**TASK REQUIREMENTS**
Begin at the line containing "You are a computer-use agent. Viewport: 642px" in the entries below and end at the line containing "Given: Open the España country link"; transcribe that range exactly and nothing outside it.

Stored items:
=======

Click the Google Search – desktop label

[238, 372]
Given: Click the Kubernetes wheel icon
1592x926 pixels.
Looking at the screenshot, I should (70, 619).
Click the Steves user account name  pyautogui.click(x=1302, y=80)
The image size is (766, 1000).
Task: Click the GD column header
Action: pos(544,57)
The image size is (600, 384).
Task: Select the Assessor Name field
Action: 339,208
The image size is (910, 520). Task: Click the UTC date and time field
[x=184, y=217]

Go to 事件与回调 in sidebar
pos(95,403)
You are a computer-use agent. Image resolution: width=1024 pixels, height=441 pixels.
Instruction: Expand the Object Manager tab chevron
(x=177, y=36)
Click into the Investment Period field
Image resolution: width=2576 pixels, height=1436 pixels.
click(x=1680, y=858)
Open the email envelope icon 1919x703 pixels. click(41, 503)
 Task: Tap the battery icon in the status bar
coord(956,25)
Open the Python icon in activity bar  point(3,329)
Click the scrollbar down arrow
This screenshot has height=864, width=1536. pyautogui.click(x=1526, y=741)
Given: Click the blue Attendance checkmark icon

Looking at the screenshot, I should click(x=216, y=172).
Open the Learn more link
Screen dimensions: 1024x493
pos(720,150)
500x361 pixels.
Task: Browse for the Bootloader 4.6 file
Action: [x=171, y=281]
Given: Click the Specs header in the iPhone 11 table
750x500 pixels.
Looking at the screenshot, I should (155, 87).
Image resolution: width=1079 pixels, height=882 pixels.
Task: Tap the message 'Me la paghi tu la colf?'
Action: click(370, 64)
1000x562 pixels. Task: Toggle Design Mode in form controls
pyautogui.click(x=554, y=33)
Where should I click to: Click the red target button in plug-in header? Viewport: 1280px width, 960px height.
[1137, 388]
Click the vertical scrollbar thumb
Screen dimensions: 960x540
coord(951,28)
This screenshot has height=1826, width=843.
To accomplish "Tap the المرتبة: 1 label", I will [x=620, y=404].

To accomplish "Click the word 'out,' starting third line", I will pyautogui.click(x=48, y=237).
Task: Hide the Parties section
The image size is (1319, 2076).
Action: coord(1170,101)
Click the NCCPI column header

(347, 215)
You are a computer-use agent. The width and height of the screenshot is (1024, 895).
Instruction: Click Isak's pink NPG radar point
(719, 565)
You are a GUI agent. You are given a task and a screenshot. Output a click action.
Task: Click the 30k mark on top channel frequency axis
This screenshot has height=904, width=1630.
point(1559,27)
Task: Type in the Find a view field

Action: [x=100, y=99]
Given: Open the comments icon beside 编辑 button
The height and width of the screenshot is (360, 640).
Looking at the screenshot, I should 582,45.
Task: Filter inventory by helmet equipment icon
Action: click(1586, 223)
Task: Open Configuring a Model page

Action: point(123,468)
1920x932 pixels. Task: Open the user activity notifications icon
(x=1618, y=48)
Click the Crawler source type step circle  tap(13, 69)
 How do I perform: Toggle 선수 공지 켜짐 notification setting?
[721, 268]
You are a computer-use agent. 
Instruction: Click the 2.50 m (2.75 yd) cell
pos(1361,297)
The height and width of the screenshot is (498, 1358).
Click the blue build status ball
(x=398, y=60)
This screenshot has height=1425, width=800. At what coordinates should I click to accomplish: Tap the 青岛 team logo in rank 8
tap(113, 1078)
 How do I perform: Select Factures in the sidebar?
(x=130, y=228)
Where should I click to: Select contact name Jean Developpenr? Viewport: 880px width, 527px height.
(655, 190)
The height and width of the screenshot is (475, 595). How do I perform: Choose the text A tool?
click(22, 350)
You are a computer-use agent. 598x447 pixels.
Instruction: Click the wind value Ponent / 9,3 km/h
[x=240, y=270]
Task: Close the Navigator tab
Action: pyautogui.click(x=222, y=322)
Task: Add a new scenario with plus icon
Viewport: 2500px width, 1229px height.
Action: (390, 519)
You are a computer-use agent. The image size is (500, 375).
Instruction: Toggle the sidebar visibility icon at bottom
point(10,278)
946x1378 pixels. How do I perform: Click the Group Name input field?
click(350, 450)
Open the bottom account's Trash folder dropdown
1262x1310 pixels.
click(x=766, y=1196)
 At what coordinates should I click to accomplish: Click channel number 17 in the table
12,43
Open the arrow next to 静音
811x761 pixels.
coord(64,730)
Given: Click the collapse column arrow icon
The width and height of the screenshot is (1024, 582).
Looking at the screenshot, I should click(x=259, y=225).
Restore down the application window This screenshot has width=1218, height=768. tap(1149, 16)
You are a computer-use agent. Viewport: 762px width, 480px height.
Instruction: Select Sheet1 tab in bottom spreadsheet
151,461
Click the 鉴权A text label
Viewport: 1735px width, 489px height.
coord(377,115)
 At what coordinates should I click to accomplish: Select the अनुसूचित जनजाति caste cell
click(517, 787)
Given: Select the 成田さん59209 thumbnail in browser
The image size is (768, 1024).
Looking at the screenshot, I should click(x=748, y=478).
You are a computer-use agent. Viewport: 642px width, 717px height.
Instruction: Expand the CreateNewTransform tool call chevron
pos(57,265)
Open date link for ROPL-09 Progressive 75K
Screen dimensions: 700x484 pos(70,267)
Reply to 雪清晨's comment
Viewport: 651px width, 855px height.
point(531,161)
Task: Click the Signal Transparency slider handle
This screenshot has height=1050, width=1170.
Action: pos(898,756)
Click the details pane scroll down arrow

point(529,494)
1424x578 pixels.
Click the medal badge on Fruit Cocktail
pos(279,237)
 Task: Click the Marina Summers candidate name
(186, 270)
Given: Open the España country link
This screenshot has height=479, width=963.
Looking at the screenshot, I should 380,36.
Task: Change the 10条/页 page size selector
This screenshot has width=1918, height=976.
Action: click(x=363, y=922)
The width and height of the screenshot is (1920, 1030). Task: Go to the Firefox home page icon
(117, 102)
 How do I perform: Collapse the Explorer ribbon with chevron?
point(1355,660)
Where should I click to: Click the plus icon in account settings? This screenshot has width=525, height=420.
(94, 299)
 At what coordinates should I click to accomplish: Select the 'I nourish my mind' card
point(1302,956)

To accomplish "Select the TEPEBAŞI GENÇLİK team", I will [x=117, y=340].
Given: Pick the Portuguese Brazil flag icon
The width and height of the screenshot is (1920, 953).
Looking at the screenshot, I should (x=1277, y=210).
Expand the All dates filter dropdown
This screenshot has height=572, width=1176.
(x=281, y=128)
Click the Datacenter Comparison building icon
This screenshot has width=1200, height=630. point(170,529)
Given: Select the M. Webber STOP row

=======

**ANSWER BELOW**
You are a computer-use agent. Viewport: 642px width, 717px height.
Instruction: Expand the CreateNewTransform tool call chevron
pos(57,265)
Open date link for ROPL-09 Progressive 75K
Screen dimensions: 700x484 pos(70,267)
Reply to 雪清晨's comment
Viewport: 651px width, 855px height.
point(531,161)
Task: Click the Signal Transparency slider handle
This screenshot has height=1050, width=1170.
Action: pos(898,756)
Click the details pane scroll down arrow

point(529,494)
1424x578 pixels.
Click the medal badge on Fruit Cocktail
pos(279,237)
 Task: Click the Marina Summers candidate name
(186, 270)
Given: Open the España country link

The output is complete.